Fast forward five years, and I had completed 3 years of specialty training, membership exams and borne witness to the fairly extreme highs and lows of paediatrics, seeing children die being an experience which really stays with you forever. I had also worked rotas involving 1 in 2 weekends for 24 months, rotas which were constantly over-stretched and under-staffed.
But often the most frustrating aspect for me was that things could be done differently. Being so busy I rarely had chance to use the toilet let alone sit down for lunch, I wondered if the 2 week-old baby with prolonged jaundice (likely due to breast milk), really needed to be seen in the same setting as all the acutely unwell children. Or if the kids referred by GPs with diarrhoea and vomiting could have their fluid challenge at home rather than in hospital. Or if something could have been done to prevent the babies born 12 weeks prematurely from being preterm in the first place. Many of these babies made it, some didn’t but all of them experienced countless interventions along the way.
Public health was definitely the career choice for me but it was with a heavy heart that I left paediatrics and I will never forget the Training Programme Director’s parting words: “It’s a revolving door, you can always return”. But I was pregnant and glad to be doing a job that was stimulating, proactive and afforded me a better work-life balance than I’d ever experienced before.
Through public health training, I have learned so much and passionately enjoyed my work. All that I now understand about wider determinants, health inequalities, access, care pathways, integrated/person-centred care, wellbeing, prevention and social prescribing have helped me to make sense of my 5 years on the frontline.

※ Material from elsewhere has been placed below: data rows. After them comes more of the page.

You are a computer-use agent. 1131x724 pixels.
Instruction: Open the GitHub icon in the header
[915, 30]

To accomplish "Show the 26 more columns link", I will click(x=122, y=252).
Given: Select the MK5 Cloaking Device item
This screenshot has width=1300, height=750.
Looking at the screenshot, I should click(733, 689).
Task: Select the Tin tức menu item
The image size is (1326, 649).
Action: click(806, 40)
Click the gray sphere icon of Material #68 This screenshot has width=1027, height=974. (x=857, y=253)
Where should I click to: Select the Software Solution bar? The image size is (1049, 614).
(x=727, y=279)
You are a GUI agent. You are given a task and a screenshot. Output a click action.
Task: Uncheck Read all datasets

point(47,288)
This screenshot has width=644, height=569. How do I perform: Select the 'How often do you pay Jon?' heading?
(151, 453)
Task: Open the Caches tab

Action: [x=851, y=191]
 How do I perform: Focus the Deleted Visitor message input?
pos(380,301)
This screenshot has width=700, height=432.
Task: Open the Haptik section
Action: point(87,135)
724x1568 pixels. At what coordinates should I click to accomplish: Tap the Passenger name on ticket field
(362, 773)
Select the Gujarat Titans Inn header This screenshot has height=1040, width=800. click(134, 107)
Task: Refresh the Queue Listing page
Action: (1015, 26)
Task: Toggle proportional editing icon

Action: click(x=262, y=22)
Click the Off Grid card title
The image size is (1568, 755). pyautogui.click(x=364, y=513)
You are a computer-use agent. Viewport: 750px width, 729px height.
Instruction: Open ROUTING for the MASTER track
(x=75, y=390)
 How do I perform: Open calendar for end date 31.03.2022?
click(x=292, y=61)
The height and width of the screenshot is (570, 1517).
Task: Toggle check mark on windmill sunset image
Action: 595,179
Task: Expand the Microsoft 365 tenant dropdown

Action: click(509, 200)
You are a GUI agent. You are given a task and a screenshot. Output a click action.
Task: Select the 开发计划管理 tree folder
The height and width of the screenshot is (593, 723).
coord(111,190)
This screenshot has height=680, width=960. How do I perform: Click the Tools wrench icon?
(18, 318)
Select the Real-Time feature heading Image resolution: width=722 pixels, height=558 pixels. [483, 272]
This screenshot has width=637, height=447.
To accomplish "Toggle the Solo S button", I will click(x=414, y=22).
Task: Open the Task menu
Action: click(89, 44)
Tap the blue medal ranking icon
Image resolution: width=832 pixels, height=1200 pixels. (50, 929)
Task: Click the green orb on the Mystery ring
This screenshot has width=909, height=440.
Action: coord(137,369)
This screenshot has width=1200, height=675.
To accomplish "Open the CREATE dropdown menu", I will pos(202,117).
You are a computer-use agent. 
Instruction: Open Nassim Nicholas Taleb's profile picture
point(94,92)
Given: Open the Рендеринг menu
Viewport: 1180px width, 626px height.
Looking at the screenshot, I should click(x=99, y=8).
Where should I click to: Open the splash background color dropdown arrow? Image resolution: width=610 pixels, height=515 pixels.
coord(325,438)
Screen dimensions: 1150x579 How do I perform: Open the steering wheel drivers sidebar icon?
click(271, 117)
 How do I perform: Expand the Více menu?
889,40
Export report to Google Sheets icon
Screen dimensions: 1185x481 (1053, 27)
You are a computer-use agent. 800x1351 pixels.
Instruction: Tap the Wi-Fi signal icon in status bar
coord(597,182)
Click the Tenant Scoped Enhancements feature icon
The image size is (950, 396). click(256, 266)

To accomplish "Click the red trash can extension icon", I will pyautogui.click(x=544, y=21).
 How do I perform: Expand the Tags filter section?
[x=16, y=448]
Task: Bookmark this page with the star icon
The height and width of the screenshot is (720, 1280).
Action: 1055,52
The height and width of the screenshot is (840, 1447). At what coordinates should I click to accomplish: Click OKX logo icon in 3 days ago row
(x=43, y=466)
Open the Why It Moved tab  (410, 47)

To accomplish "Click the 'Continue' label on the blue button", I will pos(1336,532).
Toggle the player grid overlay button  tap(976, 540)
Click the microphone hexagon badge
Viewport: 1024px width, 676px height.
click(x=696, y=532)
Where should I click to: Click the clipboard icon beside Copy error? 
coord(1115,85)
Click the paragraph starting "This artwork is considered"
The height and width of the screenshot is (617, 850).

However, those clinical years are now some time ago and things move on. In addition I have felt increasingly that the public health ask of frontline staff can sometimes seem overwhelming and yet I recognise that there are golden opportunities to make those crucial contacts really count.
To reconcile this, to see how things have moved on and because I missed it, after 8 years I have recently returned to the frontline as a specialty doctor in community paediatrics, undertaking a clinic per week alongside my training in public health.
It’s early days. There have been some ‘typical’ issues to do with IT etc., but I am very fortunate to be supported by lovely colleagues who have known me for a decade or more.
The patients, and their families, are fascinating. There is a richness to each story – often shared with me via an interpreter. The social determinants of health are illustrated in every story – both the resilience that comes from strong, loving supportive relationships and the consequences of isolation, poor housing and poverty. And as far as putting public health into practice goes, for each family there may be multiple issues. But often at a given point in time, there is one issue which is most pressing – and this may be a felt need, an expressed need or a normative one. The art of public health on the frontline is to work out and try to address that particular need.